Anyway, we finally make it to this new world “promised land,” and our father Lehi is on his last legs. He calls his family around to give us each a blessing, starting with me, because hey, I am the oldest boy after all (or did everyone forget that?). When he gets to Nephi, he practically begs little bro to keep the family together after he is gone. So what does Nephi do? Dad’s body is barely cold when he storms off with whoever will follow him into the wilderness–stealing the brass plates, no less. I later learned that he never even included Dad’s blessing to him in his record, because he was too embarrassed that he hadn’t followed his father’s dying wish for his family.

So I’ve had it with that kid. He can go off and play king if he wants to. We’ll do just fine without him.




  1. Love it. Those omissions (no Lehi reaction to killing Laban, no Nephi’s blessing) do leave room for lots of interesting possibilities.

  2. Tim Jones says:

    “the three of us dutifully set out to go all the way back to Jerusalem.” Uh, wait, Laman–don’t you mean “the four of us”? Looks like Nephi’s not the only one making omissions. You just go ahead and pretend that Sam doesn’t exist at all.

  3. Kevin Barney says:

    Hmmm…Sam seems to be utterly forgettable, doesn’t he? It seems I mistranslated that verse, I’ll go and fix it. Thanks for the catch!

  4. Funnily enough, I found the translation of a more full account once long ago. It was being sold as The Lost Plates of Laman, translated by a Bob Lewis. I believe he found the plates in his barn.

  5. Kevin Barney says:

    That is funny, Joe! I had no idea someone had gone there before…
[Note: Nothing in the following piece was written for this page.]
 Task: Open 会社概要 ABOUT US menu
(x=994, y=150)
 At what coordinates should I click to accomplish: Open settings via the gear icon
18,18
  6. There is a Book of Lemuel as well. In pre-Internet days, the ratty mimeographed copy in each apartment was a source of great amusement to the missionaries in my mission. http://brinkmanonline.com/humor/church/bookoflemuel.html

  7. Mary Lythgoe Bradford says:

    This is a kick! Thanks___

  8. Kevin and Joe. The Lost Plates of Laman has recently been reprinted. Check out Amazon for more details. Its hilarious. Signature originally put it out.

  9. wreddyornot says:

    And it came to pass I enjoyed reading this.

  10. Right, I must have the original Signature printing. I’ll have to check out the new one. I thought it was quite funny. Others in my family not so much. I think books and posts like this help us (me, at least) to think about the people in the scriptures as people rather than archetypes or perfections or stick figures. Or examples.

  11. I wish someone would find and translate the lost plates of Sariah. I’d like to know her take on everything that went down.

  12. Kevin Barney says:

    Yes, Tina, absolutely!

  13. I think that a “Lost Plates of the Prophetesses” would be especially good. Think of all the men whose books and writings are so short because it is their wives who were the writers, with the power of prophecy, in their homes.

    Not that I won’t be heading over to Powells.com for the other books. :-)

  14. Joe. I think they’re the same (although the binding feels a little stronger in the new one. The statement about Zoram getting “sheep-eyes” and the brothers seeing the wisdom in having him along to take Ishmael’s eldest daughter out of the picture and freeing the younger and prettier ones to marry is classic. Its remained with me since the book first came out.

  15. Shane Tartar says:

    I have printed this off in A5 size, laminated it and had it bound into my leather triple combination scripture set with my name gold embossed on the front and back. I just couldnt help but feel the spirit as I read this since I am a descendent from Laman. I will be sharing this at my next Sunday School class and in High Priests. I know this is true with all my heart. Thank you Elder Barney.

  16. I know this is true with all my heart.

    Don’t you mean “With every fiber of your being?”

  17. ” I believe he found the plates in his barn.”

    Actually, he found them on top of the barn. The plates had been inscribed on corrugated tin of exceedingly fine workmanship.